João Rodrigues desembarcou no Japão no ano de 1577, então ainda um jovem. Seria neste país que iria passar os anos seguintes, juntando-se à missão da Companhia de Jesus e desenvolvendo o estudo aprofundado da língua e cultura do Japão. A excepcional proficiência na língua nipónica valeu-lhe a alcunha japonesa de “Tçuzu” que quer dizer “Intérprete”.
Parte do manuscrito setecentista de História da Igreja do Japão, conservado na Biblioteca do Palácio da Ajuda, A Arte do Chá apenas teve uma edição em espanhol em 1954, sendo hoje uma raridade bibliográfica. É agora, no ano 2019, publicada pela primeira vez em Portugal.

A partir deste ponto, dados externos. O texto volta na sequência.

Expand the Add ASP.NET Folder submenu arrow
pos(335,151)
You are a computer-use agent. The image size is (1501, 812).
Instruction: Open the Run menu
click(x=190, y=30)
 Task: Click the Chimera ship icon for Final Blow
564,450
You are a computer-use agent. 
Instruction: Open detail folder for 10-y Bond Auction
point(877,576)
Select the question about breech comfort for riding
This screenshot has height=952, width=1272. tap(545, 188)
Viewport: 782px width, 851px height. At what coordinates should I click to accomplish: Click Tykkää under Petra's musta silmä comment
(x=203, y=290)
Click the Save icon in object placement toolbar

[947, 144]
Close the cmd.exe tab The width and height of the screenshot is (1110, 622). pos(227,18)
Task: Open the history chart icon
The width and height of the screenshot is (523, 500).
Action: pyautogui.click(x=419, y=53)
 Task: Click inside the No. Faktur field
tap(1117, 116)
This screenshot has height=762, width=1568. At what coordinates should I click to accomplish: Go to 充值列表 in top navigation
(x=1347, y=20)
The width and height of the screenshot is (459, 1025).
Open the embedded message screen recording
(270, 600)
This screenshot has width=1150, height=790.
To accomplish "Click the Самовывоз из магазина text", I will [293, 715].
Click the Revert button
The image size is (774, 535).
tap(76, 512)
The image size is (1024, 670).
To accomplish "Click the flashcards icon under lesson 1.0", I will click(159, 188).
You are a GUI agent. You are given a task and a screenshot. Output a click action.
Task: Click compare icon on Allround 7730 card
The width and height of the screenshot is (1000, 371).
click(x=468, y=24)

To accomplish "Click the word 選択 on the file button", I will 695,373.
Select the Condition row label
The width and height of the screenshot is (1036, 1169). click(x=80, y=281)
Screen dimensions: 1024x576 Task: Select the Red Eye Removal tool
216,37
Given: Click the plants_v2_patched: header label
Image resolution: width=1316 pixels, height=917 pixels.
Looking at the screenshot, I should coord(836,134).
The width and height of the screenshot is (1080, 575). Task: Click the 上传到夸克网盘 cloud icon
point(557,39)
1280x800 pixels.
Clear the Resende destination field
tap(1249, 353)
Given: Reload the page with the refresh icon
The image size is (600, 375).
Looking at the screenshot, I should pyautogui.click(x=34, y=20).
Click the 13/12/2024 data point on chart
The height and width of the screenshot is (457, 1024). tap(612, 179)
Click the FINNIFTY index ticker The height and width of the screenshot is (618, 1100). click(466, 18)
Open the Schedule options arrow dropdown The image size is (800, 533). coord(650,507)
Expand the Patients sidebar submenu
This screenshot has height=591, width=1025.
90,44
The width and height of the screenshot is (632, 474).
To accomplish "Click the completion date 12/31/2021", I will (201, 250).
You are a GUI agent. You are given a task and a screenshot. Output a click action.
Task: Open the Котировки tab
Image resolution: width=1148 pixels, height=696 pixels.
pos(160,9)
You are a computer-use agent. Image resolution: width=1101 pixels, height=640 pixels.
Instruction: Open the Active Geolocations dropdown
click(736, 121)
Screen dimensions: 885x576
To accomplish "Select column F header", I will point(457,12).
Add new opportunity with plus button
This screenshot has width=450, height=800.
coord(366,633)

“A Arte do Chá” é parte de um grande tratado que o Jesuíta João Rodrigues Tçuzu propôs redigir sobre a cultura do Japão nos séculos XVI e XVII. Sendo um texto antigo, não é de leitura fácil, com palavras e expressões que já não usamos atualmente; a qualidade literária também deixa muito a desejar, pois o autor não era um grande homem das letras, repetindo por várias vezes as mesmas ideias. No entanto, este pequeno livro é uma delícia para todos os apreciadores de chá.
Após uma comparação das diferentes formas de preparar e beber o chá na China e no Japão, o autor concentra-se neste último país para explicar todo o cerimonial à volta deste hábito, destacando o despojamento, a concentração e o significado de cada uma das fases do ritual de “dar a beber o chá”.
É curioso constatar que pouco mudou nesta cerimónia ancestral e que no Japão da atualidade ainda se respeitam os princípios antigos. Um verdadeiro momento Zen no corre-corre de hoje!